What are the benefits for defining PRIMARY KEY (geohash, category, payload)?
It depends on the size of your data for each row (geohash text, category int, payload text). If your payload size does not reach to tens of Mb, then you may want to put more geohash values into the same partition by using an artificial bucketId int, so your query can be performed on a server. Schema would look like this
geohash text, bucketId int, category int, payload text where the partition key is goehash and bucketId.
The recommendation is to have a sizeable partition <= 100 Mb, so you don't have to look up too many partitions. More is available here.
If you have a primary key on (geohash, category, payload), then you can have your data sorted on category and payload in the ascending order.
So based on the query, it sounds like you're considering a CQL schema that looks like this:
CREATE TABLE geohash_data (
geohash text,
category int,
data text,
PRIMARY KEY (geohash)
);
In Cassandra, the first (and in this case only) column in your PRIMARY KEY is the Partition Key. The Partition Key is what's used to distribute data around the cluster. So when you do your SELECT ... IN () query, you're basically querying for the data in 9 different partitions which, depending on how large your cluster is, the replication factor, and the consistency level you use to do the query, could end up querying at least 9 servers (and maybe more). Why does that matter?

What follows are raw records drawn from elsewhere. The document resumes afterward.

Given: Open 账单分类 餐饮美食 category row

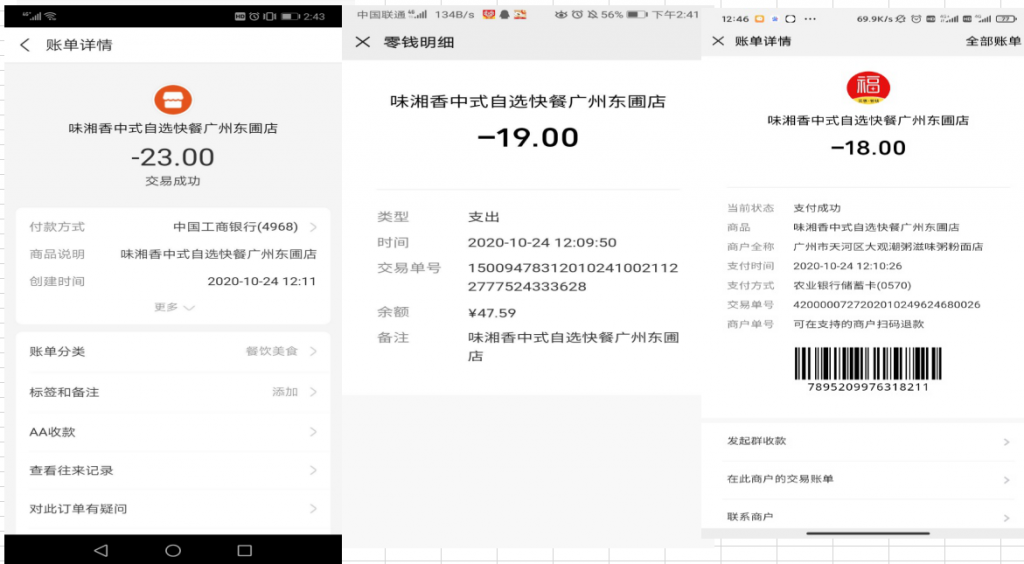Looking at the screenshot, I should click(172, 352).
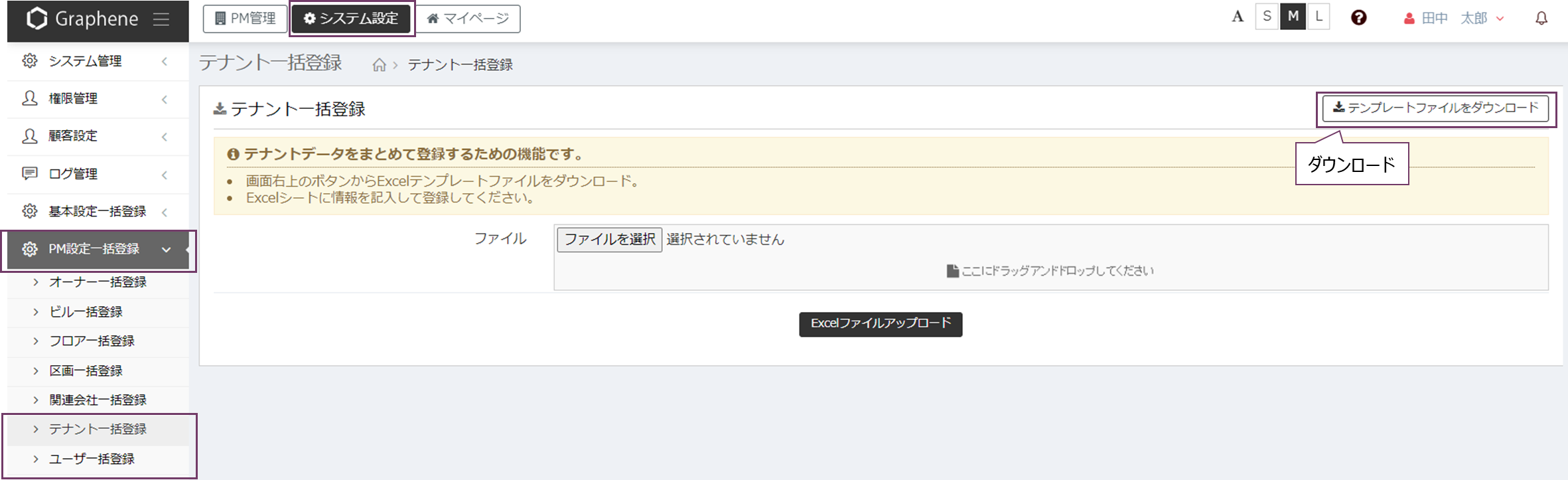This screenshot has width=1568, height=480.
Task: Click the Graphene hexagon logo icon
Action: [x=37, y=19]
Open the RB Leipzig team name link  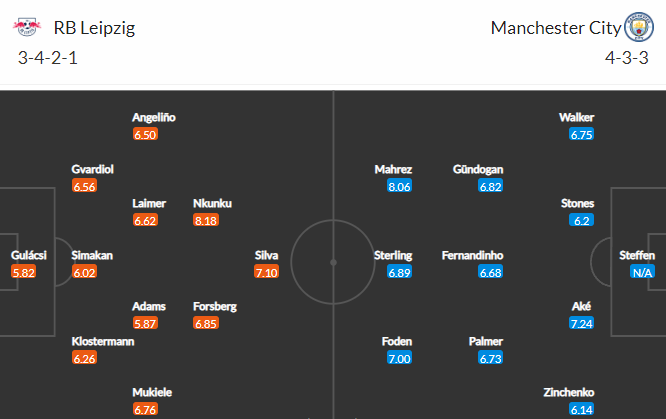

Latency: The more partitions (and thus replicas/servers) involved in our query, the more potential for a slow server being able to negatively impact how quickly the data is returned.
Availability: The more partitions (and thus replicas/servers) involved in our query, the more potential that a single server going down could make it impossible for the query to be satisfied at all.
Both of those are bad scenarios so (as Toan rightly points out in his answer and the link he provided), we try to data model in Cassandra so that our queries will hit as few partitions (and thus replicas/servers) as possible. What does that mean for your scenario? Without knowing all the details, it's hard to say for sure, but let me make a couple guesses about your scenario and give you an example of how I'd try to solve it.
It sounds like maybe you already know the list of possible geohash values ahead of time (maybe they're at some regularly spaced interval of a predefined grid). It also sounds like maybe you're querying for 9 geohash values because you're doing some kind of "proximity" search where you're trying to get the data for the 9 geohashes in each direction around a given point.
If that's the case, the trick could be to denormalize the data at write time into a data model optimized for reading. For example, a schema like this:
CREATE TABLE geohash_data (
geohash text,
data_geohash text,
category int,
data text,
PRIMARY KEY (geohash, data_geohash)
);
When you INSERT a data point, you'd calculate the geohashes for the surrounding areas where you expect that data should show up in the results. You'd then INSERT the data multiple times for each geohash you calculated. So the value for geohash is the calculated value where you expect it to show up in the query results and the value for data_geohash is the actual value from the data you're inserting. Thus you'd have multiple (up to 9?) rows in your partition for a given geohash which represent the data of the surrounding geohashes.
This means your SELECT query now doesn't have to do an IN and hit multiple partitions. You just query WHERE geohash = ? for the point you want to search around.